──────── The data ────────

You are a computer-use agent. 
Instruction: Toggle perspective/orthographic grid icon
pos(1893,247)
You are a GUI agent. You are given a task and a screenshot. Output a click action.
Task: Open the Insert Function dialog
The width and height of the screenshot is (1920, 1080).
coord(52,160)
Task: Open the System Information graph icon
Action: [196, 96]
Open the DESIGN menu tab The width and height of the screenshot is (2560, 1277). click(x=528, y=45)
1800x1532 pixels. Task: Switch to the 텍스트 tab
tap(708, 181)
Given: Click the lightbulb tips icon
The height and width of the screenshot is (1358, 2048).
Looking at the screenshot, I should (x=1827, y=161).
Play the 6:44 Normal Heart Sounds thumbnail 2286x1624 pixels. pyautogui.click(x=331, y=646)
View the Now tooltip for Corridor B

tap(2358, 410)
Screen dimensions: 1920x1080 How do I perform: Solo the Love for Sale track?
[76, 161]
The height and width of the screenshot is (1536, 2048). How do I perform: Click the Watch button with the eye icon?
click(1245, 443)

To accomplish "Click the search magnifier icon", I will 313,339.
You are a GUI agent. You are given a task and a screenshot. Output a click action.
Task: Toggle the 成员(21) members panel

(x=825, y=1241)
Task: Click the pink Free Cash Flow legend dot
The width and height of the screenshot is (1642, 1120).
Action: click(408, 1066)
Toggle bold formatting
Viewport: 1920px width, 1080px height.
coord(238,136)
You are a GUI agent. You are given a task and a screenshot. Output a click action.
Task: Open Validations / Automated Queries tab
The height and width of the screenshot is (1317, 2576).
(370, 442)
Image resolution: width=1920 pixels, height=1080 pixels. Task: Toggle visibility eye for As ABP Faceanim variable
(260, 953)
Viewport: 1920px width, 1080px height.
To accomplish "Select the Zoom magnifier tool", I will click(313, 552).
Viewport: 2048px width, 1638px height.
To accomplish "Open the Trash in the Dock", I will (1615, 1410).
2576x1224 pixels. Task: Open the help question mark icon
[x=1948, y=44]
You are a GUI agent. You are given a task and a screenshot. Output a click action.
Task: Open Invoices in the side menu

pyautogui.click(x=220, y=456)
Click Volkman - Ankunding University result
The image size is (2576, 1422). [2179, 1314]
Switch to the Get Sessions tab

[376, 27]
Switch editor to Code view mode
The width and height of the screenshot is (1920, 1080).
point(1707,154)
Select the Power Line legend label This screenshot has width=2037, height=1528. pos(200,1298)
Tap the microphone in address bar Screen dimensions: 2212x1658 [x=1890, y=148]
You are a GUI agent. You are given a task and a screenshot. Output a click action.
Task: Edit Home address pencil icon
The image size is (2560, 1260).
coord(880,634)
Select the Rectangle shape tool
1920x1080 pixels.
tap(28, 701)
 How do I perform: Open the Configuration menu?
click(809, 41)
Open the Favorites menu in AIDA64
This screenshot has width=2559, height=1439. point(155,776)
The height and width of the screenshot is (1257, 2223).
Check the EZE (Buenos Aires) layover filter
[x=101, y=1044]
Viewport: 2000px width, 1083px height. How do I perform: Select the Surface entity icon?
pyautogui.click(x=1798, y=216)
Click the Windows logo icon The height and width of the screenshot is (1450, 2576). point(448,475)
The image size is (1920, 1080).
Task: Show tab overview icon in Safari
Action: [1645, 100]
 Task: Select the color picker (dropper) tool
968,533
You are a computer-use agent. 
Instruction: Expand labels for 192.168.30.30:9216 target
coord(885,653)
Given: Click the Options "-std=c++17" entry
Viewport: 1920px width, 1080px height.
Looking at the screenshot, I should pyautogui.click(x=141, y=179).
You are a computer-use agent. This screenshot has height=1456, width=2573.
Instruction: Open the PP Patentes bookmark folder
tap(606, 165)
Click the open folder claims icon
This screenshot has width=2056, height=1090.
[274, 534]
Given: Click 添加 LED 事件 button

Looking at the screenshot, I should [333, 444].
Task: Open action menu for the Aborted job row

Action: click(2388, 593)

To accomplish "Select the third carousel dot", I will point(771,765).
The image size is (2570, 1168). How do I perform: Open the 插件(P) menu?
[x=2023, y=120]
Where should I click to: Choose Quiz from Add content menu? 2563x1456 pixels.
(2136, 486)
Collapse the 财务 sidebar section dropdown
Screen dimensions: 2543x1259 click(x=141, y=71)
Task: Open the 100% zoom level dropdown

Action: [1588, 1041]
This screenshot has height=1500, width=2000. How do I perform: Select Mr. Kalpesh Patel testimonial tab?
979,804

────────

__Work to complete__: Starting with the line that contains "Given: Click 添加 LED 事件 button", return every line through the last one of the records, exactly as written.

__Answer to the exercise__:
Given: Click 添加 LED 事件 button

Looking at the screenshot, I should [333, 444].
Task: Open action menu for the Aborted job row

Action: click(2388, 593)

To accomplish "Select the third carousel dot", I will point(771,765).
The image size is (2570, 1168). How do I perform: Open the 插件(P) menu?
[x=2023, y=120]
Where should I click to: Choose Quiz from Add content menu? 2563x1456 pixels.
(2136, 486)
Collapse the 财务 sidebar section dropdown
Screen dimensions: 2543x1259 click(x=141, y=71)
Task: Open the 100% zoom level dropdown

Action: [1588, 1041]
This screenshot has height=1500, width=2000. How do I perform: Select Mr. Kalpesh Patel testimonial tab?
979,804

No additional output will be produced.